Article Courtesy of Gift From Within-PTSD Resources for Survivors and Caregivers
When disasters strike they are sudden, unexpected, and “earth-shattering” to those affected by them. Often those who are exposed directly talk about how their lives of relative tranquility before the disaster has been radically changed, and how peace of mind has evaporated and replaced by worry and catastrophic expectations. They describe their new post-disaster reality as living life “upside down,” in a state of confusion, and pervasive anxiety, and helplessness. Disasters are generally defined as mass environmental stress affecting a large number of people. Terrorism, like no other mass disaster event, smashes to smithereens a victim’s sense of normality and reality, while eroding the sense of safety and general well-being.
Disaster victims also speak about things not being the same, of how their inner sense of safety and the ability to count on the stability of the environment (for even a modicum of predictability) has been lost. Some also speak about feeling powerless, having lost the structure of their daily lives and associated routines, and about the collective emotional distress caused by the abrupt depletion of resources and altered physical environments.
The contents of this article is based on: (1) the author’s over two decades of clinical, consultative, scientific, instructional, and administrative expertise in the area of traumatic stress, (2) the author’s direct professional activities with victims of disasters, to include the September 11th attack by terrorists on the World Trade Center in New York City during seven trips to the City beginning October 10, 2001, and (3) knowledge gleaned from decades of clinical and field studies on specific disasters in the United States and in many countries of the world. Specifically, the author has participated in helping victims exposed to the Loma Prieta Earthquake of 1989 in northern California, the Perryville Explosion of 1991 in Perryville, Maryland, the Oklahoma City Bombing of 1995, the Polish Flood of 1996, Hurricane Floyd of 1999, and the World Trade Center (WTC) attack of September 11, 2001.

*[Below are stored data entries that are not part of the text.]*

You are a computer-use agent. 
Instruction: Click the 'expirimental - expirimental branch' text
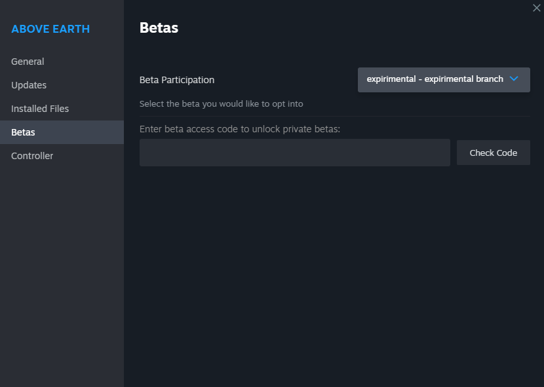coord(435,79)
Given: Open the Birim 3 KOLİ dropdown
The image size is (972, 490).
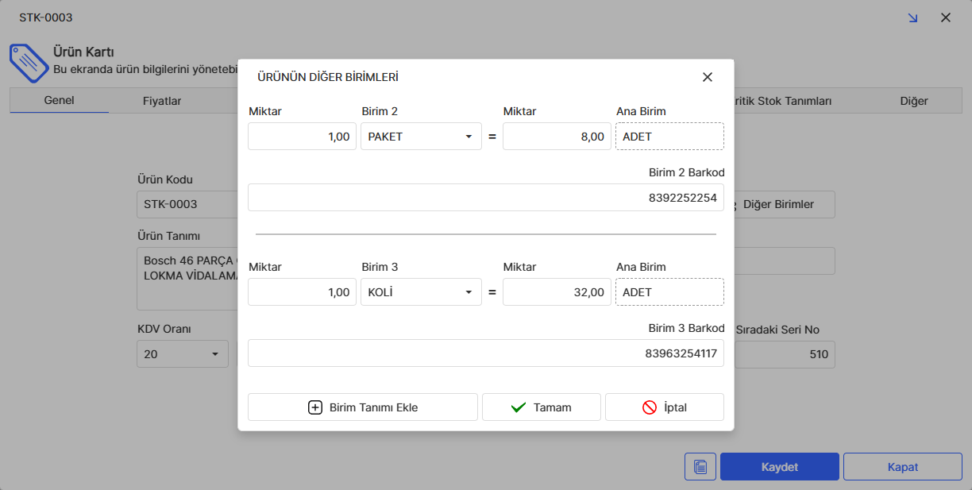Looking at the screenshot, I should click(x=469, y=292).
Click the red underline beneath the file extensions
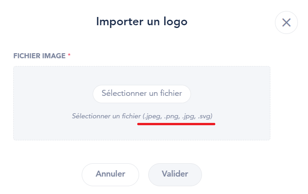 click(176, 124)
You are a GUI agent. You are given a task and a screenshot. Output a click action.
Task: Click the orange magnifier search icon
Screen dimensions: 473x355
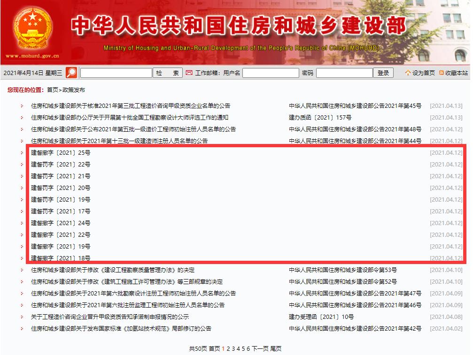coord(71,73)
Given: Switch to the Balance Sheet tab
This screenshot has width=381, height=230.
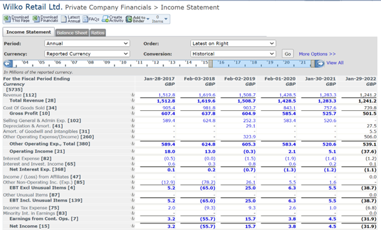Looking at the screenshot, I should (72, 33).
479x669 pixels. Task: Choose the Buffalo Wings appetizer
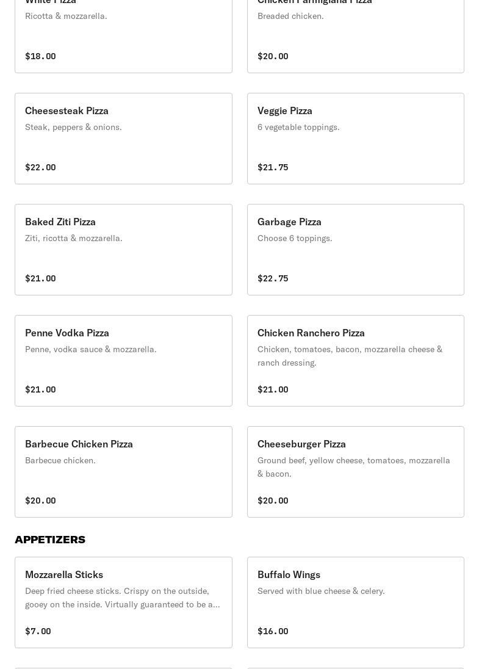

Disasters are found everywhere in the United States and around the world, and can be traced throughout the history of human existence. Historically, we find various parts of the world had endured tidal waves, famines, earthquakes, floods, mining accidents, bombings, industro-chemical explosions, bush fires, mudslides, and pestilence, to include the Great Plague of Europe between 1347 and 1350.
Though most victims interviewed in New York City by this writer showed symptoms of Acute Stress Disorder or Post-Traumatic Stress Disorder, responses were diverse. This diversity of stress response can be expected given the differing personality styles, prior experiences, prior traumas, and the general mental health of these individuals prior to the flood, typhoon, earthquake, or industrial accident.
Disaster stress research studies have revealed that these untoward events affect the lives of people for years and even decades. Understanding the effects of these disaster events upon victims’ minds, bodies, relationships, and behavior, is crucial for survivors and therapists. This understanding may serve preventive ends in guarding the individual against traumatic symptoms that may potentially undermine personal, social, and occupational (economic) functioning.
In Brende’s (1998) article, “Coping with Floods: Assessment, Intervention, and Recovery Processes for Survivors and Helper,” he discusses “unprecedented and destructive flooding in various parts of the United States … particularly during 1997 and 1998” (p. 107). He notes that flooding represents about 40% of all natural disasters.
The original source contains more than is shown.